Typically, Rockefeller Capital Management sets client expectations to trim public equities as capital calls are made, given that the private investment period often takes years. “In this environment, opportunistic funds will likely draw capital quickly,” says O’Hara, “so trimming public equity exposure now can make more sense than normal, given the potentially limited equity upside through year-end and the expected ongoing volatility.”

Global family offices take a different approach than the other investors, perhaps more so in an extraordinary time like the present, says David Fox, president of the Global Family and Private Investment Offices Group at Northern Trust, where he is responsible for $409.8 billion of assets under custody and $89.6 billion under management.

“These families tend to have a larger percentage of their assets in illiquid alternative investments,” he says, “and since many are business owners, they’re more comfortable making direct investments. Right now, many of our clients are looking at distressed situations to see where they can be helpful in contributing to a part of the capital structure. Unlike other investors, they do not mind staying invested during the current market environment. They are patient investors looking at unique opportunities outside the liquid tradeable market.”

In the US, some industries have suffered more than others, such as oil and fracking and some components of the tax-exempt municipal bond market. “Volatility can create opportunities for the market to overreact one way or the other,” says Fox. “Investors are looking at gaps in the stimulus package across industries where there is still uncertainty, such as oil. There is now a focus on what, if any, support will be given to these sectors and how it will affect returns over the next couple of years.”

Arguably, depressed valuations make the opportunity for new investments even more robust now, Fox suggests. “Private equity is an asset class that serves this purpose. I see private equity remaining as a core part of alternative portfolios.”

Investors must be mindful, however, that some countries are deploying fiscal and monetary policy well during the economic crisis; while others are lagging, says Cesar Perez Ruiz, head of Investments and chief investment officer at Pictet Wealth Management, which had 234 billion Swiss francs ($241.5 billion) under management at the end of 2019.

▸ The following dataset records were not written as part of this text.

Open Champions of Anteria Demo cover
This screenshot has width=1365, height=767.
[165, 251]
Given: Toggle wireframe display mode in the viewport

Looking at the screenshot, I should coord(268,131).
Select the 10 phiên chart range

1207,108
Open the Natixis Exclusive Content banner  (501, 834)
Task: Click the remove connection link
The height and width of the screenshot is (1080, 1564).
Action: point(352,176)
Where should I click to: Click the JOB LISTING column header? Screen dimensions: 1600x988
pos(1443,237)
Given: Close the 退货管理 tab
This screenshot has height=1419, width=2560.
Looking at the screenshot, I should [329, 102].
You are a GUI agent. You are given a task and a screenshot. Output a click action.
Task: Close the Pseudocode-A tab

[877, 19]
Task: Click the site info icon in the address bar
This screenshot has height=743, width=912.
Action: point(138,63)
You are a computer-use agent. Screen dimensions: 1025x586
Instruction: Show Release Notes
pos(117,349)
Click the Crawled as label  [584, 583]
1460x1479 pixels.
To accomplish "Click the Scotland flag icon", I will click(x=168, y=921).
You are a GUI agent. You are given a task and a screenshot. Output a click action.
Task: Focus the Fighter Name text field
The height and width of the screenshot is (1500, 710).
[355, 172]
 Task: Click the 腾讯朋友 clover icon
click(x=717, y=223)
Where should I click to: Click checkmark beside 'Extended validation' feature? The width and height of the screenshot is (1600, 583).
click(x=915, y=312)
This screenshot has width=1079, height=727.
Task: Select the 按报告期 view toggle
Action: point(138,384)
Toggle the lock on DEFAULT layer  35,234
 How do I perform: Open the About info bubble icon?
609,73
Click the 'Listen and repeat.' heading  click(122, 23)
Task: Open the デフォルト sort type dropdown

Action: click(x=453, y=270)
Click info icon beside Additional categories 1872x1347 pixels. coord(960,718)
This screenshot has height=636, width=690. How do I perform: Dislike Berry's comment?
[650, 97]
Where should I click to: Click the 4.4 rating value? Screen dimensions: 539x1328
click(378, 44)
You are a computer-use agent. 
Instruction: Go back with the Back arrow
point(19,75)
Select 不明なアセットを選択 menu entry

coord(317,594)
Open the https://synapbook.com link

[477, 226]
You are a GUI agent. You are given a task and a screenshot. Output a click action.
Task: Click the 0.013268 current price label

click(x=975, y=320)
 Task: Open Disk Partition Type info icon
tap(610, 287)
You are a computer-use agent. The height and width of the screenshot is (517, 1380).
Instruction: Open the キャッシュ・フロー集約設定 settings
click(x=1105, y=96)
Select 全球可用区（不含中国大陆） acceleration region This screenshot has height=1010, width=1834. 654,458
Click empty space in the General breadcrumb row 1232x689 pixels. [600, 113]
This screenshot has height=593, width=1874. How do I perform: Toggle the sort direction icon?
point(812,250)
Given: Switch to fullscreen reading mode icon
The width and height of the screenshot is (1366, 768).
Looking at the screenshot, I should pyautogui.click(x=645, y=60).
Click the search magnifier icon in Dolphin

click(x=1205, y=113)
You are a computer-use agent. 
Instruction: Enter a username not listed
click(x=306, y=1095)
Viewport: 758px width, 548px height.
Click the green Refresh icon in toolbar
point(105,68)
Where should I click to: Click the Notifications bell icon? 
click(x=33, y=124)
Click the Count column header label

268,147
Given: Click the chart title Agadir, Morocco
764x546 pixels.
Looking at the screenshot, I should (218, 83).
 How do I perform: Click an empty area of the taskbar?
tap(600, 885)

“During the financial crisis, the problem was in the banks; and the central banks have been quick in addressing the issues. Now the problem is in the real economy,” says Perez. “Countries where the flow of aid toward companies in difficulty will be facilitated, will do better than those that are still discussing who is entitled to have money.”

Perez’s clients tend to like Asia, since “it was the first in and the first out of the virus.” He says they particularly like Northern China, Taiwan, South Korea and Singapore. Global family offices generally are well positioned to leverage rapid change, he believes, “because they know the market, are willing to tolerate risks and are fast to act.”

Perez offers a recent example: “We faced an inverted credit curve with very interesting yields at the short end on very high-quality investment companies … That opportunity came down fast, when volatility was very high, and we went to selling put options that people could act on quite fast. The big difference with other investors is that family offices can have an investment discussion understanding risks and opportunities and are able to make a decision, with a recommendation, quickly enough.”

Still, it’s better to be investing in the context of a healthy real economy. “The damaging impact on the economy is exponential,” Perez notes. “We are in a world where how well governments will execute these [business relief] plans will matter.”